We started our studies at the same time in Aalto University on the campus of Otaniemi. We have shared the same vision from the very beginning. We share similar taste, motivation and philosophy of architecture. We have also worked as a team in previous competitions and we have a great chemistry working as a team. Because the area is really familiar to us we wanted to take part and decided to make a proposal for the site. Since we are still finalizing our studies, we asked Maria to join our team.
2. How do you define the main issue of your project, and how did you answer on this session main topic: Adaptability through Self-Organization, Sharing and/or Project (Process)?
The historically valuable context requires maximum architectural quality, while innovative and open atmosphere of the Aalto University calls for communal and vibrant living environment. Therefore the plan creates a strong yet extremely adaptable framework to connect individual patterns of life into a whole. Axial composition with buildings surrounding courtyards and squares create a connection to the architectural identity of Otaniemi. Unique natural conditions are an integral part of the plan. Series of flowing spaces create soft transitions from nature to urban, from campus to dwelling and from exterior to interior.
3. How did this issue and the questions raised by the site mutation meet?

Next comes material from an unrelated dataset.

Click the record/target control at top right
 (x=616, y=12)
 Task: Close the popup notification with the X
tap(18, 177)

The site gives a great opportunity to create a unique identity to the new residential area. We wanted to retain the existing recreational waterfront and make it more reachable by bringing it closer to the residential area and to elevate the atmosphere of the site. Currently the area is more car-centric than human-oriented, which is a problem since people in the campus mainly move walking or biking. One of the main aims was to create public, attractive and human scaled streetscape and at the same time keep the residential buildings close to the street.

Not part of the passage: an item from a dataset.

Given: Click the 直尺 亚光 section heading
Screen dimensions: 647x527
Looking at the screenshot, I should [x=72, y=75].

4. Have you treated this issue previously? What were the reference projects that inspired yours?
These issues have been involved in our school projects. Also, this topic is really relevant in today's architecture, so the issues are very familiar to us.
5. Today –at the era of economic crisis and sustainability– the urban-architectural project should reconsider its production method in time; how did you integrate this issue in your project?

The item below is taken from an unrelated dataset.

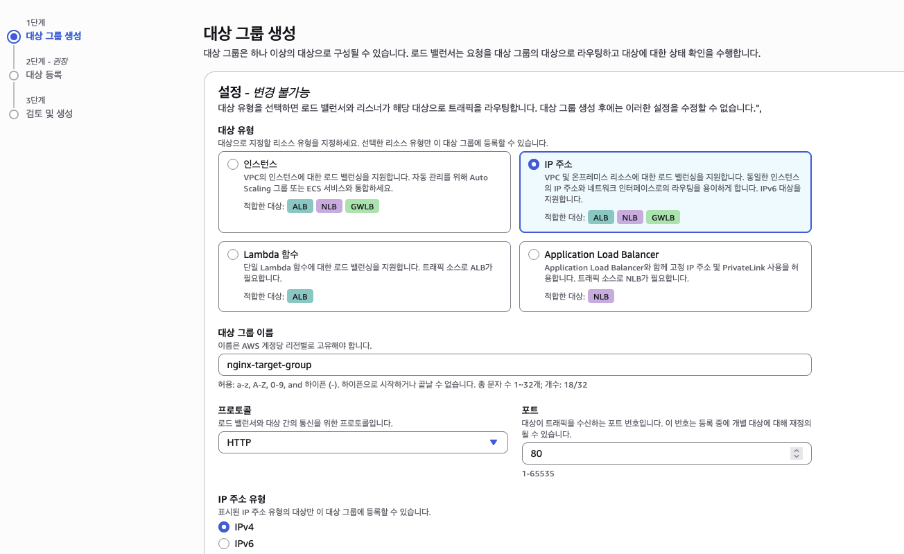Viewport: 904px width, 554px height.
Task: Click the NLB badge under Application Load Balancer
Action: [601, 296]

Since nowadays climate change is a big issue it is important to think about sustainability on all levels. When it comes to material choices we wanted to propose sustainable and durable materials such as Finnish timber since it stores carbon and is a common local material. We as well integrated solar energy in the green roofs with water collecting systems. Spatial sustainability was also a key factor in creating flexible spaces that can be used for different functions at different times.
6. Is it the first time you have been awarded a prize at Europan? How could this help you in your professional career?
Yes, this was the first time we had taken part in Europan, but we have also been awarded in local and student competitions. We hope this provides opportunities in the future.